Since discovering Pete Walkers website some 15 years or so back I have been slowly working my way through the myriad of issues associated with this *. If its considered abuse I can pretty much say I went through it.

I am now at a stage where dissociation rarely happens and where mostly I can recongnise triggers and regulate the resultant emotions. MOSTLY. There are times though where it all crashes down again. Safety is so tenuous. Hypervigilance and hyperarousal are so powerful that still after 15 years I still get dragged into very deep dark places. It is there now that the work is done, scary as it is. Petriyingly so at times.

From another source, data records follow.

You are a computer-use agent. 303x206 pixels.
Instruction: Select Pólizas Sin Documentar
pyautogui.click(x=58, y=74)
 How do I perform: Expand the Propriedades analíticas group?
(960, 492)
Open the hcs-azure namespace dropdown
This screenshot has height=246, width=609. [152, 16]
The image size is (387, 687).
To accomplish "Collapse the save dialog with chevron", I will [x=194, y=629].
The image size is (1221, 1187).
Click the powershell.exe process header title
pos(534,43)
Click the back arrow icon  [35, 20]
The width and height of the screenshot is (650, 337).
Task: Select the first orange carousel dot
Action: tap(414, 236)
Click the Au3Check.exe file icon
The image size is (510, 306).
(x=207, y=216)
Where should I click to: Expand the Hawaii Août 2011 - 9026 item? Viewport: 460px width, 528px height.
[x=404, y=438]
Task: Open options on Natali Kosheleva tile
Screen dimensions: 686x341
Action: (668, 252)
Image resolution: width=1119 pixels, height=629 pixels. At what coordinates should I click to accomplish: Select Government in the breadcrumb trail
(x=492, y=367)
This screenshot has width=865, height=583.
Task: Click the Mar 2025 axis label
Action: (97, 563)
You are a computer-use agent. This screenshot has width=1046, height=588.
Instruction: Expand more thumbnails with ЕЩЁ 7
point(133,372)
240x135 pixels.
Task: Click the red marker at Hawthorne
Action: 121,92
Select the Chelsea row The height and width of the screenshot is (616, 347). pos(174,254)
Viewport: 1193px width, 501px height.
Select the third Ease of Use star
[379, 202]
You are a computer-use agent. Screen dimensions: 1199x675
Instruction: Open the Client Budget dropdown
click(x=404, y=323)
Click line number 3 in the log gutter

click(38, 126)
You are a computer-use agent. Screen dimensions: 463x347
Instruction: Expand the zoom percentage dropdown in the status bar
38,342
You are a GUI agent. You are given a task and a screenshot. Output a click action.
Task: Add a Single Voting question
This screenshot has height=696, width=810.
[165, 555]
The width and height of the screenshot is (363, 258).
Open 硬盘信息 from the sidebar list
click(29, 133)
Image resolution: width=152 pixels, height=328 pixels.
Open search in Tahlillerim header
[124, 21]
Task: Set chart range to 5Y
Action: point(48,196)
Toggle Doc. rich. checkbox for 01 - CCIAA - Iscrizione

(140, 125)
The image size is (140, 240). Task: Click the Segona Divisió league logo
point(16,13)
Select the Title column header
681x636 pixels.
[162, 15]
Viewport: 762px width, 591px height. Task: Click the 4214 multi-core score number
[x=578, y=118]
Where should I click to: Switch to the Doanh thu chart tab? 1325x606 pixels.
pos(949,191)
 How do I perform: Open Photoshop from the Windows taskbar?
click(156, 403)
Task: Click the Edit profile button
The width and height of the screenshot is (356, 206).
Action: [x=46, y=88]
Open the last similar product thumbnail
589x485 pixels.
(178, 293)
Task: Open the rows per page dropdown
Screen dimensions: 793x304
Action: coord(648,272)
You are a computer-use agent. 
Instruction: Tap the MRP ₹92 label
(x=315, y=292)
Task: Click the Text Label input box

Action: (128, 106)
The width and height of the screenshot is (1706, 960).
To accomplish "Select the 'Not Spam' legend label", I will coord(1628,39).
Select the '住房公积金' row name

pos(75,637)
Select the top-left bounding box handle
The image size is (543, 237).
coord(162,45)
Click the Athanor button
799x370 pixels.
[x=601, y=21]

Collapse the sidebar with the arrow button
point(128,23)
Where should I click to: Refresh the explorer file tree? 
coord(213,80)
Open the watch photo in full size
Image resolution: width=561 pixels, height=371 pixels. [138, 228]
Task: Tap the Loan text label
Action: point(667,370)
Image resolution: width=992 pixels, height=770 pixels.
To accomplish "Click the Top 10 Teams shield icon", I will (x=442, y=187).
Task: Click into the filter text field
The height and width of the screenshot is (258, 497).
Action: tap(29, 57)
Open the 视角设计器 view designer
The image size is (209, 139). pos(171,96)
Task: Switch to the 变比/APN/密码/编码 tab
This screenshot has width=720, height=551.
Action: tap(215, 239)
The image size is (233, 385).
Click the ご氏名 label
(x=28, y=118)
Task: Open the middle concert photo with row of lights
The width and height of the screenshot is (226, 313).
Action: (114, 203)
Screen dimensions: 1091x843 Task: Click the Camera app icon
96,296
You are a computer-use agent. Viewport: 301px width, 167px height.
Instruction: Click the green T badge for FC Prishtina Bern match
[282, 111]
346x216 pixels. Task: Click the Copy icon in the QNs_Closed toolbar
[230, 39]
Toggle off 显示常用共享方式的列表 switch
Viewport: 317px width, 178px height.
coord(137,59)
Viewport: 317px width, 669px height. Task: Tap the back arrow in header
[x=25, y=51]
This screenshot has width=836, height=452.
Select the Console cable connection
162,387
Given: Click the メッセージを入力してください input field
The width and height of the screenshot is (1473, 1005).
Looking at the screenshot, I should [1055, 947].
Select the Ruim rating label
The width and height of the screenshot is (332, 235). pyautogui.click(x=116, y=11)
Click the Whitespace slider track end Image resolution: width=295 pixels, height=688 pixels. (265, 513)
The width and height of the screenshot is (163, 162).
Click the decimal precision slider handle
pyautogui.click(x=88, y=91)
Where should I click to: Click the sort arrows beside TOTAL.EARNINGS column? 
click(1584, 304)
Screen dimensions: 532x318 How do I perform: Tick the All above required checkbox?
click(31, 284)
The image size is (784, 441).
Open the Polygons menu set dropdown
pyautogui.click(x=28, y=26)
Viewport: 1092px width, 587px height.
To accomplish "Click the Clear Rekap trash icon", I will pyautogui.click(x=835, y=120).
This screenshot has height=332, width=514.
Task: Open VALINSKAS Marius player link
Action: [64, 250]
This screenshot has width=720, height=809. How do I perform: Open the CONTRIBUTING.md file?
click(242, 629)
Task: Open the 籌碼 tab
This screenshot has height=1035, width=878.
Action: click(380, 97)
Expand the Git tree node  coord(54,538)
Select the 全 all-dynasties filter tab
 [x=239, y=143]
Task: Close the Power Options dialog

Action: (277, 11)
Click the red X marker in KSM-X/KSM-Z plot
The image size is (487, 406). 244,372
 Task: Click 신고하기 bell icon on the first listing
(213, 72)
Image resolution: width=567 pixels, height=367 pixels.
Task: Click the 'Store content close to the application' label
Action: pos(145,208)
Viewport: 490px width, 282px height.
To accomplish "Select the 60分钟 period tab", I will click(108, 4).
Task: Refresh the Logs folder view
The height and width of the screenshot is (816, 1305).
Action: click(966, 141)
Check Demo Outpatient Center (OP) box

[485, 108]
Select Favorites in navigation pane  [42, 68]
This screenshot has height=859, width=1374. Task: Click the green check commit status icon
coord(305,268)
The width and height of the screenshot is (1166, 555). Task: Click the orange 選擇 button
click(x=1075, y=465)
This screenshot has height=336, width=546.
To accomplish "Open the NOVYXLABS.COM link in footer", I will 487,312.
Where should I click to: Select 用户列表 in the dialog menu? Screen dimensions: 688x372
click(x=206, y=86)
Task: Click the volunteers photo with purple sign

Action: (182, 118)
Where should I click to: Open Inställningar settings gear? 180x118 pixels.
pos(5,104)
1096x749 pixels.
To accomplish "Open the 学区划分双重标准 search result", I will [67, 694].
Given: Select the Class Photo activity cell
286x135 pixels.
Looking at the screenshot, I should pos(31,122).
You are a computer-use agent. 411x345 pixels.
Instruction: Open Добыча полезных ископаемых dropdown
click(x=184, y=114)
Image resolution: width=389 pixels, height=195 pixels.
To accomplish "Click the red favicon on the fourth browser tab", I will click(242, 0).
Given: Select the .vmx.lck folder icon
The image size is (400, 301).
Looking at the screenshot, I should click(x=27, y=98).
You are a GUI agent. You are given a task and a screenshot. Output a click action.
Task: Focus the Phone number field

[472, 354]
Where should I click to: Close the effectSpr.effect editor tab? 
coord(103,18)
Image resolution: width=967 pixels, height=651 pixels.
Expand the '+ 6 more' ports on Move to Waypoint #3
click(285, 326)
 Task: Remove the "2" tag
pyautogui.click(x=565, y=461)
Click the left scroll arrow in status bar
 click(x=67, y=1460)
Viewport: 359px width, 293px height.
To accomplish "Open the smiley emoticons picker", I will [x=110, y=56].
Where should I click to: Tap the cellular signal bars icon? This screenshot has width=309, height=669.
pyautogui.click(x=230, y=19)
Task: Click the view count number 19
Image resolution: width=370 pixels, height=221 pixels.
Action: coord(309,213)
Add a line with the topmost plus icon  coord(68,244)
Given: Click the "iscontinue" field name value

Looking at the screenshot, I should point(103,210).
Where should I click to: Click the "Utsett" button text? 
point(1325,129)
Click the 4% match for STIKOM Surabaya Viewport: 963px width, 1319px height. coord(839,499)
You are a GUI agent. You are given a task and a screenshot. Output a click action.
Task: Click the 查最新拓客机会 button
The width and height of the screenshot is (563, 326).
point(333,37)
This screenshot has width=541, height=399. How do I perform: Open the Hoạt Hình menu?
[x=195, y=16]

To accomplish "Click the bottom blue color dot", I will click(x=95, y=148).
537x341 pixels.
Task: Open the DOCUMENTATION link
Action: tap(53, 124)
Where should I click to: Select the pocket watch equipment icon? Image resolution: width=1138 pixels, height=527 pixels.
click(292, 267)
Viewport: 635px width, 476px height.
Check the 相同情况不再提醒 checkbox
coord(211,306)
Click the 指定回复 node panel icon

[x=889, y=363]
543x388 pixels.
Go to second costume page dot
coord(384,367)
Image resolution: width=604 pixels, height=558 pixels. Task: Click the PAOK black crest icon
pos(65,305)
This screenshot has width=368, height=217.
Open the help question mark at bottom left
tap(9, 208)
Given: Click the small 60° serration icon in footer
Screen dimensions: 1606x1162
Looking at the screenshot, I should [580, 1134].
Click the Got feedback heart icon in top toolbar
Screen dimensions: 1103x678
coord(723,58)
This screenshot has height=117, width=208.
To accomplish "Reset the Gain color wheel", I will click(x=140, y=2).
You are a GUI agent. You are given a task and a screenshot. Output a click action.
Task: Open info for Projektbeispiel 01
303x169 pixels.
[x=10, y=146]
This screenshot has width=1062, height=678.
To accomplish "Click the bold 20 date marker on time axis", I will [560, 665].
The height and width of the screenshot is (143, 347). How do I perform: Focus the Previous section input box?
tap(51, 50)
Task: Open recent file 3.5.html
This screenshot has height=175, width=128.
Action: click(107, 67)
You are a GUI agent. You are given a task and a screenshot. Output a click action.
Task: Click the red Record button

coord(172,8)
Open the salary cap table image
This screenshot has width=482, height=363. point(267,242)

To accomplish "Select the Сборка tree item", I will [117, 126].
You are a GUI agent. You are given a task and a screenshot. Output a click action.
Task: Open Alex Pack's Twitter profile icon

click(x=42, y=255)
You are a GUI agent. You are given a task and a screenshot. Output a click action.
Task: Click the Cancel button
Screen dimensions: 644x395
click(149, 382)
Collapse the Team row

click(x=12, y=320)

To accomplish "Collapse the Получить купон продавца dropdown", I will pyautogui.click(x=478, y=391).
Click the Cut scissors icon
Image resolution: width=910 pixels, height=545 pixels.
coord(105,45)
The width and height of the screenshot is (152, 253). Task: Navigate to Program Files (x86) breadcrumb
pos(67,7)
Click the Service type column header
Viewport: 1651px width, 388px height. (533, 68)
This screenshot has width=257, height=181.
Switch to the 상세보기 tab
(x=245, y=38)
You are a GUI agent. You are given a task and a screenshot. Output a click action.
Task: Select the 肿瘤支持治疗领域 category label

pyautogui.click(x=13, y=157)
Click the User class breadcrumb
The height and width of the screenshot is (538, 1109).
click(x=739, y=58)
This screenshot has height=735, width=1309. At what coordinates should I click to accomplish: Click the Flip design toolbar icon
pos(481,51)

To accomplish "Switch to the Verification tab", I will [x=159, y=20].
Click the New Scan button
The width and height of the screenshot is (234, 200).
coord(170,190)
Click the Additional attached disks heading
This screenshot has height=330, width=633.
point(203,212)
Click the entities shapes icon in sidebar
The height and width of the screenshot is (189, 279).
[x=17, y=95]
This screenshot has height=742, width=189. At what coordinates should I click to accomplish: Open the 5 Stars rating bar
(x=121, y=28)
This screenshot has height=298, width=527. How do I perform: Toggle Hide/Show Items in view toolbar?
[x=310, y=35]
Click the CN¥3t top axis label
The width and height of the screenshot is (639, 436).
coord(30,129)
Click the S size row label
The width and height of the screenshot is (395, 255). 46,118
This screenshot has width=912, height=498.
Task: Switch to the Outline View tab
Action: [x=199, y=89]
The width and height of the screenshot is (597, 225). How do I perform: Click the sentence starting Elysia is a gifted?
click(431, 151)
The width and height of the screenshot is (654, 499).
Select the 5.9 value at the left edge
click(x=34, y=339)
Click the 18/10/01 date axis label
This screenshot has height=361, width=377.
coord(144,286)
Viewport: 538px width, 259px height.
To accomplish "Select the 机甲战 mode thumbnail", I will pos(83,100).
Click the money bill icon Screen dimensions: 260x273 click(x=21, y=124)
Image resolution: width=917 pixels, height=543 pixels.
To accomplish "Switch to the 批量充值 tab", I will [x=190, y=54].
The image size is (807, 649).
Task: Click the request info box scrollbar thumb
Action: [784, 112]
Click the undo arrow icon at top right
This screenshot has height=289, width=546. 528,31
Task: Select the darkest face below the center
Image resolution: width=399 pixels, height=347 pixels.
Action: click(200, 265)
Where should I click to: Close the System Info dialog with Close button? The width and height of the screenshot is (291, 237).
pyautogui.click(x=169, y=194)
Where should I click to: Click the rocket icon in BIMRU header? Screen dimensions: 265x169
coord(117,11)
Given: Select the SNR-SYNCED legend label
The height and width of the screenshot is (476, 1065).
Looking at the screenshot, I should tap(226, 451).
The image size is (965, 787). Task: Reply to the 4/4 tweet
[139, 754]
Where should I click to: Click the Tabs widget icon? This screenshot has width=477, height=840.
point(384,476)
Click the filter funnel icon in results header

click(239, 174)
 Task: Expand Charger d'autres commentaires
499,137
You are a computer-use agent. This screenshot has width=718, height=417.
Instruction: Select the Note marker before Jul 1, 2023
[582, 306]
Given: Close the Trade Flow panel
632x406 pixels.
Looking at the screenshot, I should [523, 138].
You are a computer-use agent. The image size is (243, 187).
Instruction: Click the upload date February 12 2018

I am 58 and have known something was wrong since a very young age. I thought, as I guess many if not all do, that something was wrong with me, it was my fault. I now know it was something I was not given (Love, compassion, time, attention, hugs, comfort etc) and many things I was forced to accept in there place that I confused with the above and then created the behavioral patterns that are so hard to step out of.

Firstly and with the help of my partner (a wonderful lady) I started to walk headlong into the hurt, this brought about many non epileptic seizure events coupled with terrifyingly vivid regressions... After about 2 years these reduced and now rarely happen, I was petrified the 1st time but I soon began to welcome the release and growth they gave. The tears and the tears and laughter combinations were so healing.

Later thanks to 2 great therapists, firstly 1 from the Janine Fisher school of trauma therapy coupled with emdr. Then these last years another, who after I discovering IFS from Janine's writing, has guided my journey of releasing trapped parts and reparenting these very hurt versions of myself.

IFS I found to be very intuitive after I got over the something in me is talking to me 'just accept it' hurdle. In the beginning release was rapid and progress was it seemed going to lead to a full healing in a short time, magical thinking. Unfortunately the more layers you remove from the onion the harder it is to get to grips with the core issues, the more it goes silent... the deeper non verbal traumas bring the hardest to reach and the scariest when triggered.

They can be reached with patience and I now find sitting in the pain after being triggered is the way on occasion to contact and release these parts.

(I said at the start of this journey after trying quick fix ideas like hypnotherapy that the only way I can see to get out of this is to go back the way I came in and its basically what I've done)

As much as I have joined this community for any further insights it may bring I think I am more in need of kindred spirits.. I have tried to find groups to be able to meet with others who have to deal with these issues where I live but it is proving difficult, its a non English speaking land.

Some friends who know how this all feels near me would be my ultimate aim here but having not read all the do's and don't I'm not sure I can mention where that is... 🤔

I would like to mentor those starting on this journey where possible and to have folk I could turn too when it crashes without putting all on my lady.


So there you have it...




Hope67

Hi Nearlythere,

Welcome  :heythere:

I really found your progress to be so positive and it's I also very much appreciate the work of Janina Fisher.  It's great to hear your experiences and I feel sure you'll find kindred spirits here.